→ EXTRACTED TEXT
=== Section Start ===

Tourism Minister Lindiwe Sisulu has announced a solidarity relief fund to revive the tourism industry after the recent floods in KwaZulu-Natal and other affected provinces across the country.
The flood disaster in KwaZulu-Natal has left a trail of damage – with the tourism sector also being hit hard.
The floods have claimed the lives of over 400 people and left several others injured and homeless.
Sisulu who has just returned from an international tourism Indaba in Philippines addressed the media in Durban.
“Bulk of that will be coming from cutting our own budget and Minister of Finance will make use of that in cutting what has been allocated to us to create the Solidarity Fund. So we have clear guidelines in place in which people will claim from the Solidarity Fund. But specifically in relation with tourism, we had relations with COVID – we were allowed by government to create what was called Tourism Recovery Fund.”
Reconstruction of key infrastructure is expected to start after the mop-up operations are completed. It has been described as the worst flood disaster in the province’s history and far more severe than the floods of 1987 which left 60 people dead.

=== Section End ===

→ SOURCE MATERIAL
=== Section Start ===

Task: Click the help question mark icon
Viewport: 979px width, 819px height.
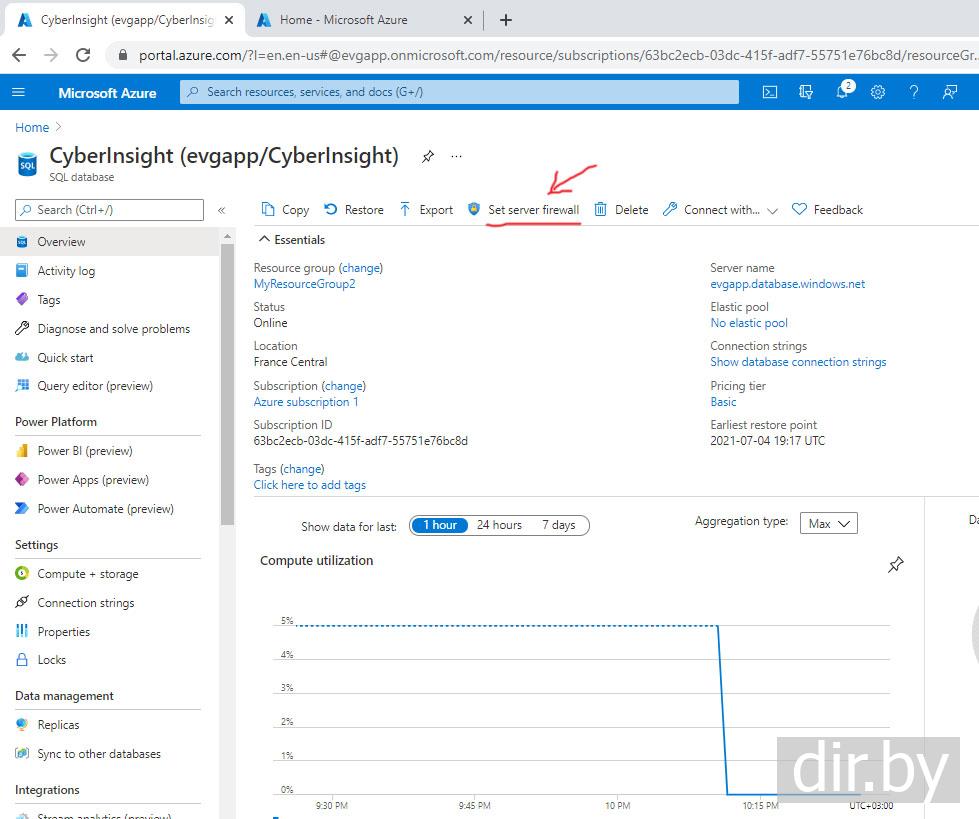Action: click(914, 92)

=== Section End ===
=== Section Start ===

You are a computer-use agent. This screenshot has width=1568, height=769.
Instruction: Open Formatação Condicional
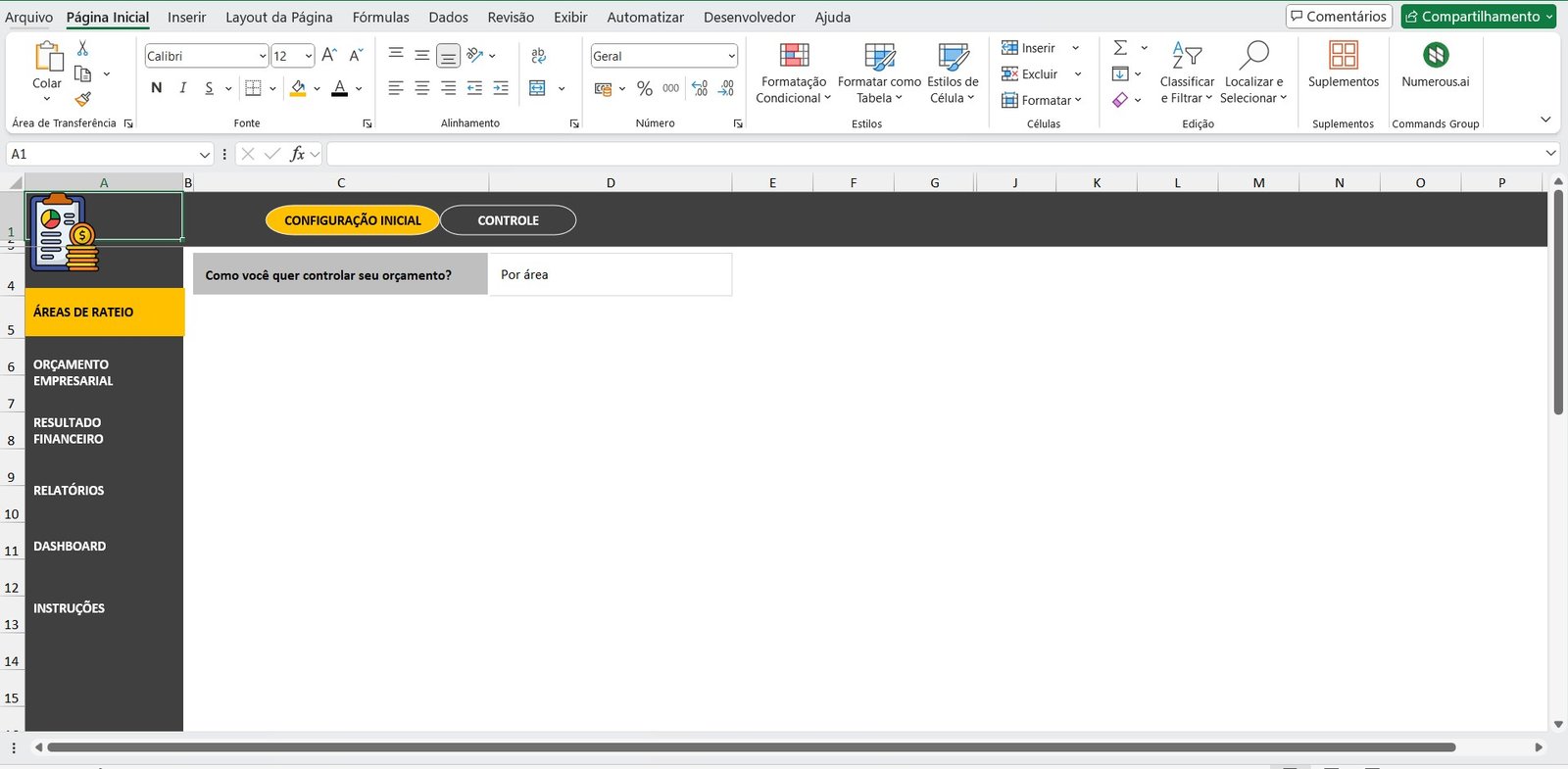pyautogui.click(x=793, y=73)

=== Section End ===
=== Section Start ===

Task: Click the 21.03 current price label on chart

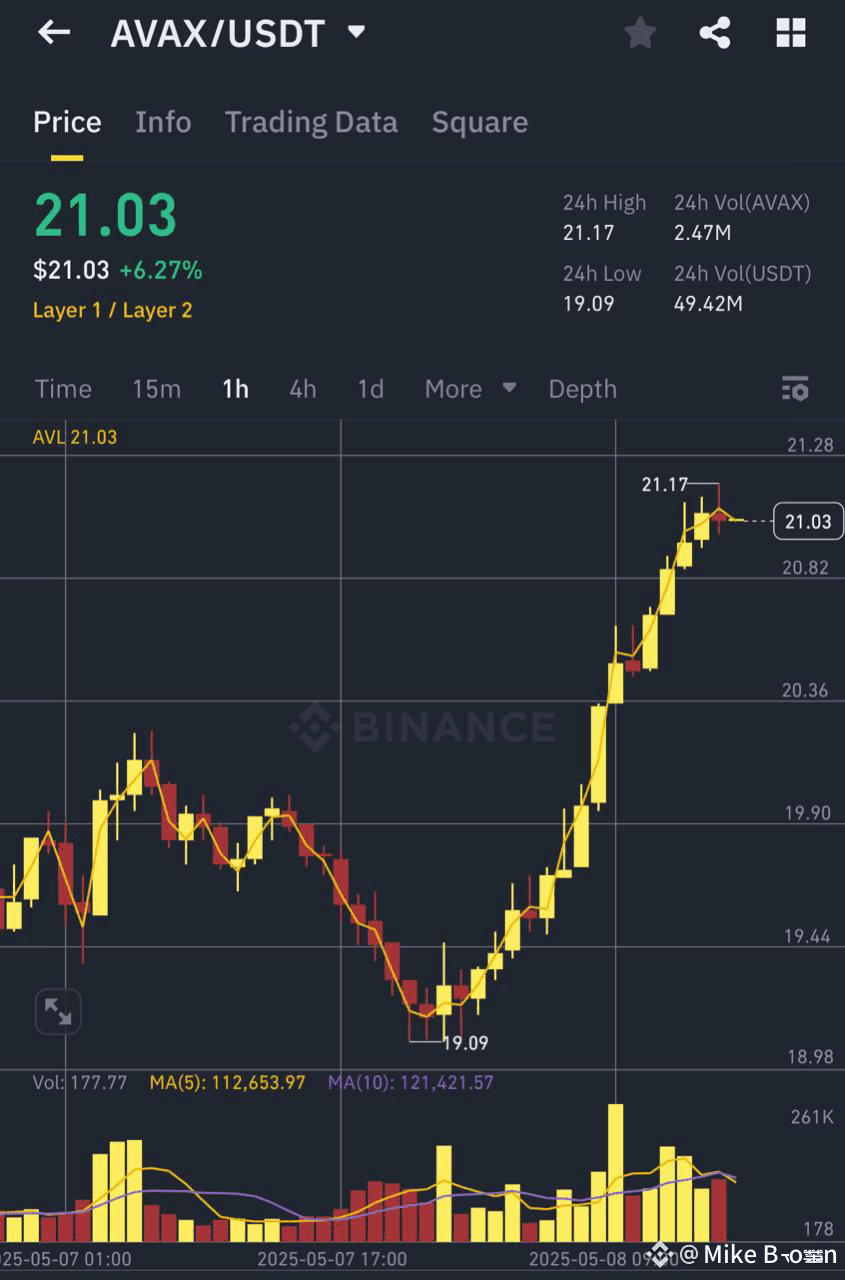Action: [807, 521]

=== Section End ===

Please answer from the article on the KwaZulu-Natal floods: how many people died in the floods of 1987? The records come from a different source than the text.

→ ANSWER BOX
The 1987 floods left 60 people dead.